Validate a Data Graph
Data graphs are validated by running a SPARQL query that lists the data graphs to validate and the shapes graphs to validate the data against. Depending on the type of query that you run, Graph Lakehouse returns tabular results or a validation graph that uses SHACL Validation Report Vocabulary to report on any conformance and constraint violations. This topic describes the validation query syntax and includes examples.
Validation Query Syntax
There are two modes in which you can run a validation query: query mode and report mode. In query mode, tabular results are returned. If 0 results are returned in query mode, that means the data graphs conform to the shapes graphs. In report mode, results are inserted into a specified graph, and you query the graph to review the validation results.

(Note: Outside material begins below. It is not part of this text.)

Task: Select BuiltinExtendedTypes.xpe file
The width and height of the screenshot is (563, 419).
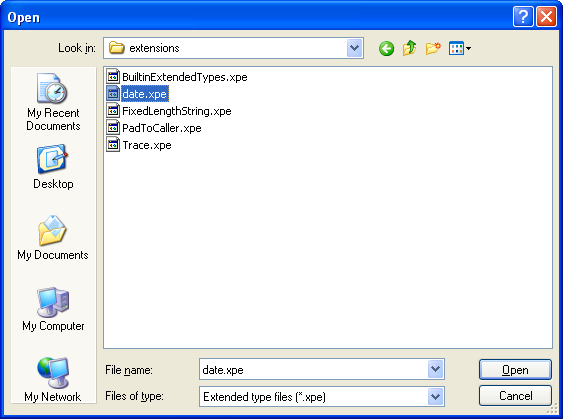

The syntax for each mode is described below.
Query Mode
PREFIX sh: <http://www.w3.org/ns/shacl#> PREFIX ... USING <shapes_graph_uri> [ <shapes_graph2_uri> ] [ ... ] VALIDATE <data_graph_uri> [ <data_graph2_uri> ] [ ... ]
For example:
PREFIX sh: <http://www.w3.org/ns/shacl#> PREFIX azg: <http://anzograph.com/> USING azg:personShapes VALIDATE azg:personData
Report Mode
PREFIX sh: <http://www.w3.org/ns/shacl#> PREFIX ... USING <shapes_graph_uri> [ <shapes_graph2_uri> ] [ ... ] VALIDATE <data_graph_uri> [ <data_graph2_uri> ] [ ... ] CREATE REPORT GRAPH <report_graph_uri>
For example:
PREFIX sh: <http://www.w3.org/ns/shacl#> PREFIX azg: <http://anzograph.com/> USING azg:personShapes VALIDATE azg:personData CREATE REPORT GRAPH azg:personReport
Validation Examples
Sample Data Graph
The examples below validate the data graph that is defined in the following INSERT query. The data is validated against the shapes graph example in Create a Shapes Graph.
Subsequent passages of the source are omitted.